What if drivers thought ahead enough not to get stuck in gridlock? What if people got out their change ahead of the toll booth while idly waiting in line? What if people respected lines (read: queues, my English friends)? What if Doctors thought that your time was important, too? What if people’s watches were all set to the right time? What if all people (and companies) learned to send you only relevant emails?
Time in a digital world
Time has this uncanny habit of being central to everything. Unlike some resources, it neither shrinks nor expands, it just keeps running. It is an incompressible and unexpandable 24 hours every day. The digital world we are living in forces us to look at the digital clock on our computer screen on a regular basis. Time has not changed; but, it sure feels like it is going faster, especially if you work in digital marketing.
In a business context, the life of a company may extend many generations, although as any salesperson will tell you, the clock is reset at the beginning of every month or otherwise at the beginning of each year. When looked at from the angle of a person, our time is life long, full stop.
How long a person lives is dependent on mostly biological factors. For a company, the ebbs and flow of business and the inexorable capitalistic pressures generally lead to a cycle that, one day, ends in doom. [The best secret to longevity is probably being privately held.]

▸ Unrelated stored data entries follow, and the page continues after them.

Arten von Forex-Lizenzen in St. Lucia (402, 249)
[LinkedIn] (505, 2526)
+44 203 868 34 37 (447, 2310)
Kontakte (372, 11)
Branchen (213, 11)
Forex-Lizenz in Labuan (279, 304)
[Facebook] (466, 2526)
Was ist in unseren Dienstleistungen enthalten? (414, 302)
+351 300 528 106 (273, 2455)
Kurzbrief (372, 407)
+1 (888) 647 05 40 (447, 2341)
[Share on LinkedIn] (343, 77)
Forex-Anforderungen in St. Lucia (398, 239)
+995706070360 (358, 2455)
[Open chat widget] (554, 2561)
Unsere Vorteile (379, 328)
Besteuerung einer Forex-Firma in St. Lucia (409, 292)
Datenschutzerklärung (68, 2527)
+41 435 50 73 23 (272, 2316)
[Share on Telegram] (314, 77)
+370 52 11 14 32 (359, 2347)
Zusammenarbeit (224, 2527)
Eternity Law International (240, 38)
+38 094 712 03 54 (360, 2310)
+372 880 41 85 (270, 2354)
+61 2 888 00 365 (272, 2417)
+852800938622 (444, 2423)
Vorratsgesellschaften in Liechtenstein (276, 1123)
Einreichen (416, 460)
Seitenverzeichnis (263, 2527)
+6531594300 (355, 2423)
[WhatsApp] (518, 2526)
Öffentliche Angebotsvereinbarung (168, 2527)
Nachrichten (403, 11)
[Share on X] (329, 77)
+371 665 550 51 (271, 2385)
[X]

The unexpected comes all the time
For all of us, however, we are living and working one day at a time. And in that day, we start off with a full set of hours; and, yet, at day’s end, we often feel exasperated and/or exhausted. Things don’t get done, unexpected events crop up and people run late — especially bosses.
What if people knew how to manage time? What if we learned at school that, in order to arrive on time and to hit deadlines successfully, you had to anticipate the unexpected, and plan to arrive earlier than announced. If we all learned to be on time, I am convinced that World, Inc., would rise to an amazing new level of productivity. Better yet, a lot of happier people.
On Time: A “new” business condition
The thing about arriving late is that you take down everyone with you to the lowest common denominator — at least the latest time. For companies wishing to move to distance learning, distributed working conditions, learning how to be on time is a sine qua non condition. For the rest, it would bring about incomparable welfare, productivity and pleasure. Because, since on a personal level, our own time is important (and finite) to us, it is supremely important how we spend our time.
So, what if we all planned to be 15 minutes early to our appointments? At least then there’s a chance we all will be there on time. And, if we get there early, at least we will have the spare time to call home and say we’ll be there on time.